Greatest Film Scenes
and Moments

A River Runs Through It (1992)


Written by Tim Dirks

Title Screen
Movie Title/Year and Scene Descriptions

A River Runs Through It (1992)

In director Robert Redford's dramatic adaptation of Norman Maclean's 1976 novel about coming-of-age, with mystical cinematographic beauty in the entire picturesque and poetic film (shot by Academy Award-winning Philippe Rousselot), especially the thrilling Big Blackfoot River fly-fishing scenes:

  • the opening voice-over narration of an older Norman Maclean (voice by Robert Redford): "Long ago, when I was a young man, my father said to me, 'Norman, you like to write stories.' And I said, 'Yes, I do.' Then he said, 'Someday, when you're ready you might tell our family story. Only then will you understand what happened and why'"
  • beautiful and lyrical voice-over narration followed: "In our family, there was no clear line between religion and fly-fishing...My father was a Presbyterian minister - and a fly-fisherman"; the film opened with devout and strict Presbyterian Reverend Maclean (Tom Skerritt), also a fly-fisherman (with a love for nature and God), walking along the banks of the Big Blackfoot River ("which we considered our family river") with his two young boys, Paul (Vann Gravage as boy) and Norman (Joseph Gordon-Levitt as boy); they were told to listen to the 'voice' of God in nature: "Long ago rain fell on mud and became rock. Halt a billion years ago. But even before that, beneath the rocks are the words of God. Listen. And if Paul and I listened very carefully all our lives, we might hear those words"
  • Rev. Maclean taught the two boys how to fly-fish, using a metronome to establish the rhythm: "So my brother and I learned to cast Presbyterian style: on a metronome. He began each session with the same instruction: Casting is an art that is performed on a four-count rhythm between 10 o'clock and 2 o'clock. If he had had his way, nobody who did not know how to catch a fish would be allowed to disgrace a fish by catching it..."
Young Norman (Joseph Gordon-Levitt)
Norman (Craig Sheffer)
Young Paul (Vann Gravage)
Paul (Brad Pitt)
  • the film told the story of two brothers growing up together: the older, more studious, strait-laced and intellectual Norman (Craig Sheffer as adult) (a future writer/novelist) and rebellious and tough Paul (Brad Pitt as adult); both boys grew up in Missoula, Montana in the 1920s under the home-schooling tutelage of their father Rev. Maclean; in the afternoons, young Norman remembered how he was free to play in God's nature: "Every afternoon, I was set free, untutored and untouched till supper to learn on my own the natural side of God's order. And there could be no better place to learn than the Montana of my youth. It was a world with dew still on it, more touched by wonder and possibility than any I have since known"
  • the scene of the two older boys recklessly attempting to run the rapids ("shoot the chutes") in a stolen ("borrowed") rowboat, and navigate down the dangerous falls on the Big Blackfoot River
  • the teenaged boys were sometimes contentious and competitive with each other; for example, in the scene in the kitchen, when Paul demanded that Norman put "ham, cheese and sardines" on his sandwich, the two began a knock-down fist-fight; their mother Mrs. Clara Maclean (Brenda Blethyn) came between them to break up their bloody conflict; later, Norman recalled: "That was the only time we ever fought. Perhaps we wondered afterwards which one of us was tougher. But if boyhood questions aren't answered before a certain point, they can't be raised again. So we returned to being gracious to one another, as the church wall suggested"

### [Stored records]
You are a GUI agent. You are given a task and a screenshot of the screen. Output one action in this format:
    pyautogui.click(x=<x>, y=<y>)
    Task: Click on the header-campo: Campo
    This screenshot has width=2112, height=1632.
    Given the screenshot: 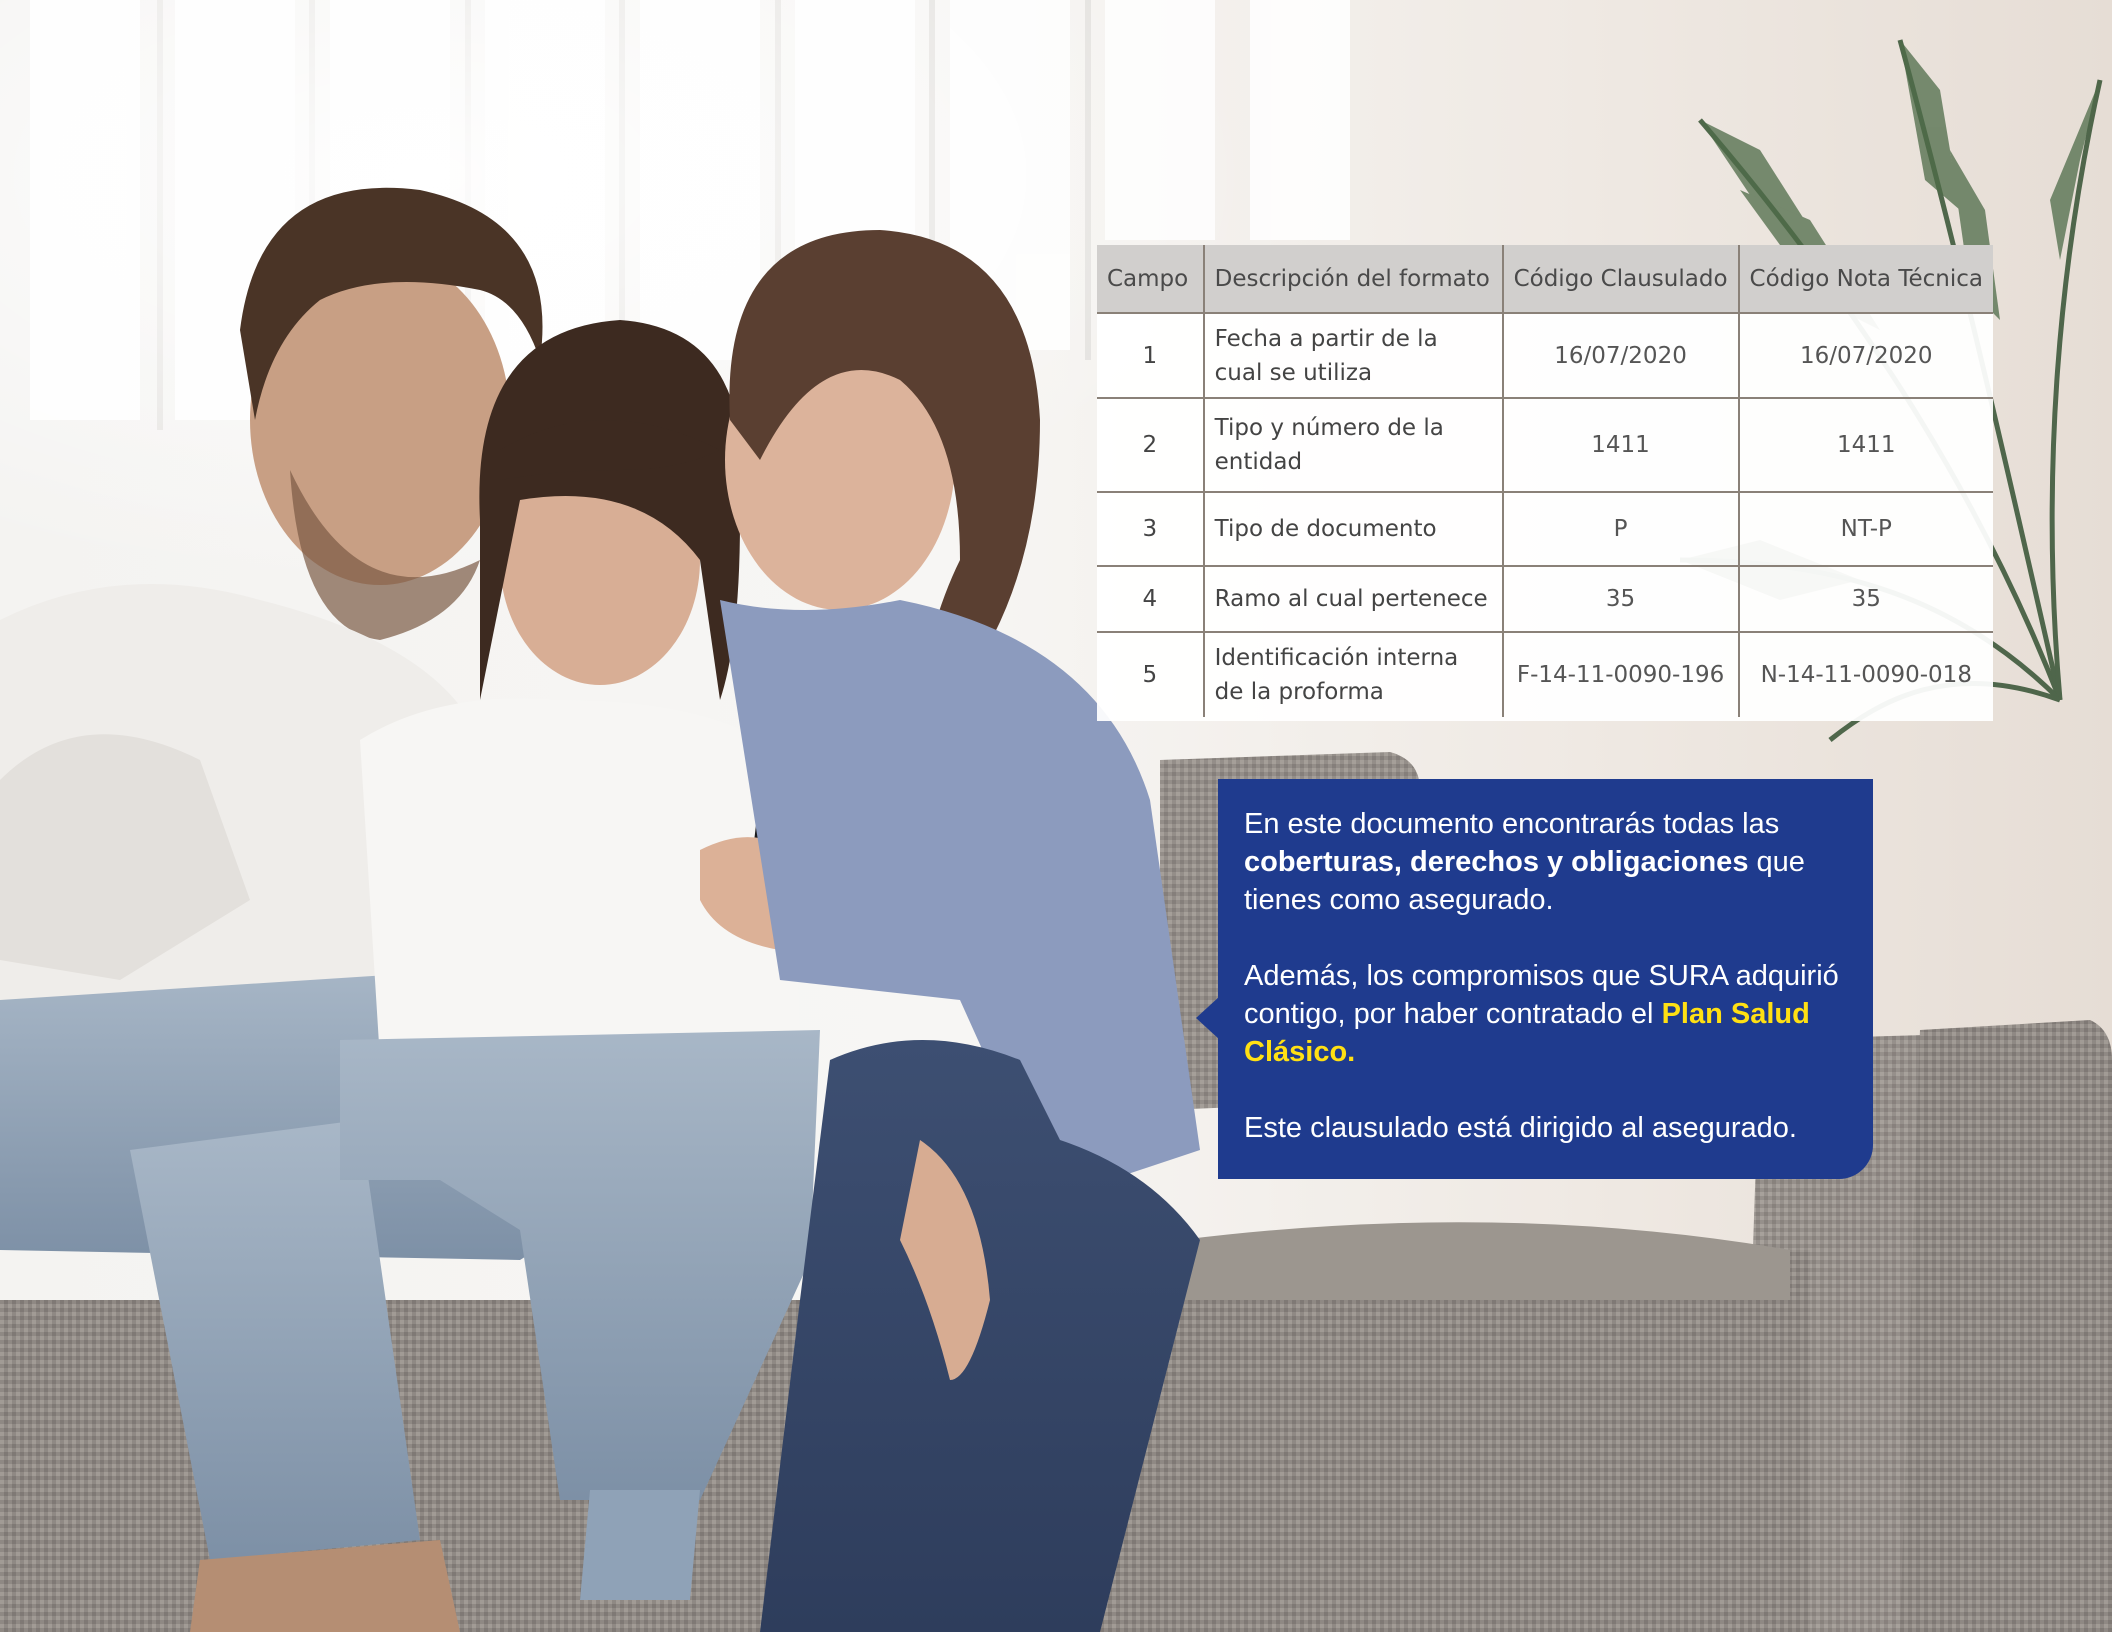 What is the action you would take?
    pyautogui.click(x=1150, y=279)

### [What this task involves]
According to the write-up on A River Runs Through It, what rhythm and range does Rev. Maclean's casting instruction specify?

### [Solution to this task]
A four-count rhythm between 10 o'clock and 2 o'clock.